Thank you. We will take our first question. Your first question comes from the line of Yang Liu from Morgan Stanley. Please go ahead. Your line is open.
Thank you for the opportunity to ask a question. I would like to have some visibility in terms of your plan to spin off DayOne and let it go public. Could management update us in terms of the current plan and schedule? Yes, that is my question. Thank you.
Thank you, Yang. I think, last quarter, some investors asked the same question, but we don't have a clear view, right? Now, I would like to say, we do have the plan. The IPO plan is more visible, and we plan to list as a company within 18 months. So, I think, this is achievable, and we are very confident based on the current international business, DayOne's business grows so fast, and we are very confident it will be a very successful IPO in the next 18 months and create more high value for our current shareholders.

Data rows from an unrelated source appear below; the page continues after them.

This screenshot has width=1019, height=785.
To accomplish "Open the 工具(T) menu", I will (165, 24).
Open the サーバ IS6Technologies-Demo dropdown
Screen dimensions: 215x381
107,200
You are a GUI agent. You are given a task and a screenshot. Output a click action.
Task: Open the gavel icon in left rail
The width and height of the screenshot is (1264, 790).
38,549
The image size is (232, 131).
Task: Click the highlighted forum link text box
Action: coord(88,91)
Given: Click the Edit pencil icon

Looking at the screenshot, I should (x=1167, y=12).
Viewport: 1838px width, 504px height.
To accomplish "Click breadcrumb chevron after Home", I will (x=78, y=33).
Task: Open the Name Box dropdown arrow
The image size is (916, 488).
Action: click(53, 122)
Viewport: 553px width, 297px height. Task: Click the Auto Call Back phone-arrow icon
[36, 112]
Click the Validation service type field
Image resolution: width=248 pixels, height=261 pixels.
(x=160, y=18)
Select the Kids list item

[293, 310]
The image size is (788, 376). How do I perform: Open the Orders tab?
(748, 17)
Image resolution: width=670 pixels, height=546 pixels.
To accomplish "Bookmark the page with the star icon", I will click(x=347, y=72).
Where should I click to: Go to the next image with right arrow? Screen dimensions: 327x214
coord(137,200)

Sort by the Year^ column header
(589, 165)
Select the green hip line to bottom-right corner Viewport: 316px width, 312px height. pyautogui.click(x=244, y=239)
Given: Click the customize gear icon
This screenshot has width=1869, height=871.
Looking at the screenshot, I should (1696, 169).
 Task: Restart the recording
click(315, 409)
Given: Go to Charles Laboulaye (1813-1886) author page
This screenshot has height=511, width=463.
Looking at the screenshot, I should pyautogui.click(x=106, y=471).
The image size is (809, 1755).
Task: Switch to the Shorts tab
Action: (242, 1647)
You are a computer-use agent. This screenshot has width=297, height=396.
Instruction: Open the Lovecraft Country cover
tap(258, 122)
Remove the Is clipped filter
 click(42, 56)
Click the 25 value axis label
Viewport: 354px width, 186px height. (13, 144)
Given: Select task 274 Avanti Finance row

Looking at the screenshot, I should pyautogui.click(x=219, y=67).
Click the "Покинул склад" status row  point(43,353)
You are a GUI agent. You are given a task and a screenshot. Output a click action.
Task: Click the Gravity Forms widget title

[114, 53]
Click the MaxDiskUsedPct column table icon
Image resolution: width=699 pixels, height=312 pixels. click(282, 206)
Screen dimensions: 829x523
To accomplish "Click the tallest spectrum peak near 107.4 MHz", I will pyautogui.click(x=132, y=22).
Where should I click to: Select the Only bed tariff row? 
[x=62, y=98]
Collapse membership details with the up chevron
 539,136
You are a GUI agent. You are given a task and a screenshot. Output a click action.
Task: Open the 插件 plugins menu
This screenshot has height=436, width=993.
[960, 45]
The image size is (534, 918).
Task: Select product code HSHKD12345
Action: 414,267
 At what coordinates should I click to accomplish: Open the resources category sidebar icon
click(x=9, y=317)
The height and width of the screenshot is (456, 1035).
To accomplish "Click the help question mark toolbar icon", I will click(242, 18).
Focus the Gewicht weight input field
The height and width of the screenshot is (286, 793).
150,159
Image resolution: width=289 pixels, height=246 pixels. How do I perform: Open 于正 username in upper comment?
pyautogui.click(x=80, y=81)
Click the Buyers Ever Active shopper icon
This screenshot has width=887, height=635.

Thank you. May I follow up in terms of the C-REIT's progress that Dan just mentioned? You see faster-than-expected growth progress here. What is the status now? Is this under NDRC or under CSRC or stock exchange? And should we expect it to come out in the next one, two, or three quarters? What's your expectation now? Thank you.
I think we've made significant progress, but we can't disclose that information just yet. Once we are able to share, we will provide an update immediately. Last quarter, we aimed for the end of this year regarding the C-REIT's progress, but it looks like it may be four to six months ahead of our expectations.
Thank you. We will take our next question. Your next question comes from the line of Sara Wang from UBS. Please go ahead. Your line is open.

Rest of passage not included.